# [Work instruction]
Give back every entry below, unchanged.
[Opening Dataset content section]
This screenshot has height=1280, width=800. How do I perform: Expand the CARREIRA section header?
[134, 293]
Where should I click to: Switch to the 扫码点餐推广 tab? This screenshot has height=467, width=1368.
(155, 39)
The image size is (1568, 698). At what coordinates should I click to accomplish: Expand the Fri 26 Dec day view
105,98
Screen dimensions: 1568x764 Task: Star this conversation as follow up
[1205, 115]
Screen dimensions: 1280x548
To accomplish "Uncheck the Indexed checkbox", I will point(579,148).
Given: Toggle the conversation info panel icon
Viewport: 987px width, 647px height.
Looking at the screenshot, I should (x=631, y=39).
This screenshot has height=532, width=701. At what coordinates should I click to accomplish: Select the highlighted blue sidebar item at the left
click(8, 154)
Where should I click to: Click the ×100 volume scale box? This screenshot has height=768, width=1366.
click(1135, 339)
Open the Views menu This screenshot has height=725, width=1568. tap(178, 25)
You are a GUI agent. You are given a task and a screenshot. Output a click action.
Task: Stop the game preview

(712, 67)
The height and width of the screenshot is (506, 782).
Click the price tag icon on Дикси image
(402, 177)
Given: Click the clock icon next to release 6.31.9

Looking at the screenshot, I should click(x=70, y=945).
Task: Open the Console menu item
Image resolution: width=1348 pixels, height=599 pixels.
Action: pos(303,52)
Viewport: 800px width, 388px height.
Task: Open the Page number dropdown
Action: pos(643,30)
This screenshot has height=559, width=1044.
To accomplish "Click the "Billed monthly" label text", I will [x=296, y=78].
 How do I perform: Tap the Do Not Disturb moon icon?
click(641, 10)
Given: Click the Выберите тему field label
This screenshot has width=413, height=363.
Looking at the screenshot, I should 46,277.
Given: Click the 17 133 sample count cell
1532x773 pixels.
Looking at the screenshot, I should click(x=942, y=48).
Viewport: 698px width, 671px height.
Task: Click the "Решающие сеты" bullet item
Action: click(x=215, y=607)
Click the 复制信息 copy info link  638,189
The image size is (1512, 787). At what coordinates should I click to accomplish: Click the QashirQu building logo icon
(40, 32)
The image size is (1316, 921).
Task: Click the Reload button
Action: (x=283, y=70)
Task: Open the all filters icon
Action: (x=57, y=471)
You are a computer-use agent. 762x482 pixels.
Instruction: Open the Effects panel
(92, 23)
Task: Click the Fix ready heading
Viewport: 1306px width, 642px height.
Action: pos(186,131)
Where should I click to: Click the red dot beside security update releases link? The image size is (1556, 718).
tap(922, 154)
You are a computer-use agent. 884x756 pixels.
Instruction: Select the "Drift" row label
[Closing Dataset content section]
# [Written response]
This screenshot has height=1280, width=800. How do I perform: Expand the CARREIRA section header?
[134, 293]
Where should I click to: Switch to the 扫码点餐推广 tab? This screenshot has height=467, width=1368.
(155, 39)
The image size is (1568, 698). At what coordinates should I click to accomplish: Expand the Fri 26 Dec day view
105,98
Screen dimensions: 1568x764 Task: Star this conversation as follow up
[1205, 115]
Screen dimensions: 1280x548
To accomplish "Uncheck the Indexed checkbox", I will point(579,148).
Given: Toggle the conversation info panel icon
Viewport: 987px width, 647px height.
Looking at the screenshot, I should (x=631, y=39).
This screenshot has height=532, width=701. At what coordinates should I click to accomplish: Select the highlighted blue sidebar item at the left
click(8, 154)
Where should I click to: Click the ×100 volume scale box? This screenshot has height=768, width=1366.
click(1135, 339)
Open the Views menu This screenshot has height=725, width=1568. tap(178, 25)
You are a GUI agent. You are given a task and a screenshot. Output a click action.
Task: Stop the game preview

(712, 67)
The height and width of the screenshot is (506, 782).
Click the price tag icon on Дикси image
(402, 177)
Given: Click the clock icon next to release 6.31.9

Looking at the screenshot, I should click(x=70, y=945).
Task: Open the Console menu item
Image resolution: width=1348 pixels, height=599 pixels.
Action: pos(303,52)
Viewport: 800px width, 388px height.
Task: Open the Page number dropdown
Action: pos(643,30)
This screenshot has height=559, width=1044.
To accomplish "Click the "Billed monthly" label text", I will [x=296, y=78].
 How do I perform: Tap the Do Not Disturb moon icon?
click(641, 10)
Given: Click the Выберите тему field label
This screenshot has width=413, height=363.
Looking at the screenshot, I should 46,277.
Given: Click the 17 133 sample count cell
1532x773 pixels.
Looking at the screenshot, I should click(x=942, y=48).
Viewport: 698px width, 671px height.
Task: Click the "Решающие сеты" bullet item
Action: click(x=215, y=607)
Click the 复制信息 copy info link  638,189
The image size is (1512, 787). At what coordinates should I click to accomplish: Click the QashirQu building logo icon
(40, 32)
The image size is (1316, 921).
Task: Click the Reload button
Action: (x=283, y=70)
Task: Open the all filters icon
Action: (x=57, y=471)
You are a computer-use agent. 762x482 pixels.
Instruction: Open the Effects panel
(92, 23)
Task: Click the Fix ready heading
Viewport: 1306px width, 642px height.
Action: pos(186,131)
Where should I click to: Click the red dot beside security update releases link? The image size is (1556, 718).
tap(922, 154)
You are a computer-use agent. 884x756 pixels.
Instruction: Select the "Drift" row label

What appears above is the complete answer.